Turning Data Into Knowledge: Data Science in Astronomy and Beyond
|Date||15 October 2019|
Astronomy has always been a data-driven field. Many exciting discoveries arrived when a new telescope or instrument found something unexpected, something never seen before. However, a number of new instruments, like the Transiting Exoplanet Survey Satellite (TESS), the Large Synoptic Survey Telescope (LSST), the Square Kilometre Array (SKA) and eRosita challenge our paradigms of discovery and data analysis in novel ways: the sheer size and complexity of the data sets generated by these instruments render traditional approaches to data analysis difficult or simply impossible. Astronomy is not alone in its quest to address these problems: across scientific and societal domains, from the Human Genome Project to social scientists working with Twitter data, researchers are exploring data sets larger and more complex than ever before. The field of data science is emerging as a cross-disciplinary response to the question: how do we turn data into knowledge?

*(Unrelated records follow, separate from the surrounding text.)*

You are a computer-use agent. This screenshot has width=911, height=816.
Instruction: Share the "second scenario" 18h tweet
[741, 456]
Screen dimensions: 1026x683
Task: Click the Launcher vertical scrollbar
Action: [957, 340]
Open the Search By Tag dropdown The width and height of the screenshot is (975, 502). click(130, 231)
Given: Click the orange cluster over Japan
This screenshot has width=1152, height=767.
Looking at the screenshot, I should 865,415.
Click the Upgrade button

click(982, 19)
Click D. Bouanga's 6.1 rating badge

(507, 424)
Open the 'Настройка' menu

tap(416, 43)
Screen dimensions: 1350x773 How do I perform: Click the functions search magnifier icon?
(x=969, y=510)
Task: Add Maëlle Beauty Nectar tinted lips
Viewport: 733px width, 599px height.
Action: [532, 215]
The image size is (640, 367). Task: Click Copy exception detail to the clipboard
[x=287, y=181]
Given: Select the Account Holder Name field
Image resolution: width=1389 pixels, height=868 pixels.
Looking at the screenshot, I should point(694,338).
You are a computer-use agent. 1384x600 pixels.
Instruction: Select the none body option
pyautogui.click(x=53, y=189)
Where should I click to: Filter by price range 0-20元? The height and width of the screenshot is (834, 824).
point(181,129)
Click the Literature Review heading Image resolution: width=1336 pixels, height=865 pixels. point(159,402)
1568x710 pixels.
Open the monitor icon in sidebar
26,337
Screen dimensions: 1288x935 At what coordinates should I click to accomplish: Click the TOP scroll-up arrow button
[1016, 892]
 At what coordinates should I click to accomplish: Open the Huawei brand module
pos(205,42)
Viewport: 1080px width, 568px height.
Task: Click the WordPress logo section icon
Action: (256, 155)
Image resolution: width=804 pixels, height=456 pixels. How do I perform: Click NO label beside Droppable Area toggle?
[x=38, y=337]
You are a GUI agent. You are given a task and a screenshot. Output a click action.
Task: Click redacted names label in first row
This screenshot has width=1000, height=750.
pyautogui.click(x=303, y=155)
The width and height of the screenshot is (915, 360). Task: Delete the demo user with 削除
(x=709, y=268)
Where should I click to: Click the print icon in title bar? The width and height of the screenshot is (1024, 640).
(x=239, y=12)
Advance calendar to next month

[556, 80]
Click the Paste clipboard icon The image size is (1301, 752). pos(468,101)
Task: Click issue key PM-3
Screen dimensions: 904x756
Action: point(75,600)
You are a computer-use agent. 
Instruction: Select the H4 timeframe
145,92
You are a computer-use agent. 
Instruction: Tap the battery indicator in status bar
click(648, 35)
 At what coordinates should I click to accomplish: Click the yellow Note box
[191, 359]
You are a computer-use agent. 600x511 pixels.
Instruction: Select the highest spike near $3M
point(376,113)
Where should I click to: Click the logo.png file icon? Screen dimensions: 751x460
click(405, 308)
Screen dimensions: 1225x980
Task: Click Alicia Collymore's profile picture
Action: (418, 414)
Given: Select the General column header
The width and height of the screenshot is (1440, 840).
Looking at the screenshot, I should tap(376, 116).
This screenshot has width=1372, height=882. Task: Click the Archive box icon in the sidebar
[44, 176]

In this talk, I will give an overview of the emergence of data science as a field and its relevance to the future of astronomy. I will talk about personal experiences from my own collaborations, results from the implementation of institutional structures and departments in the Moore-Sloan Data Science Environment, and reflections on data science training and community building in the field of astronomy at large. While astronomy is a well-established fields with methods and techniques that are of fundamental and lasting importance, data science is providing new approaches and a new toolbox for both current and future problems, as well as the opportunity to break open scientific silos and jointly solve data analysis problems across scientific domains.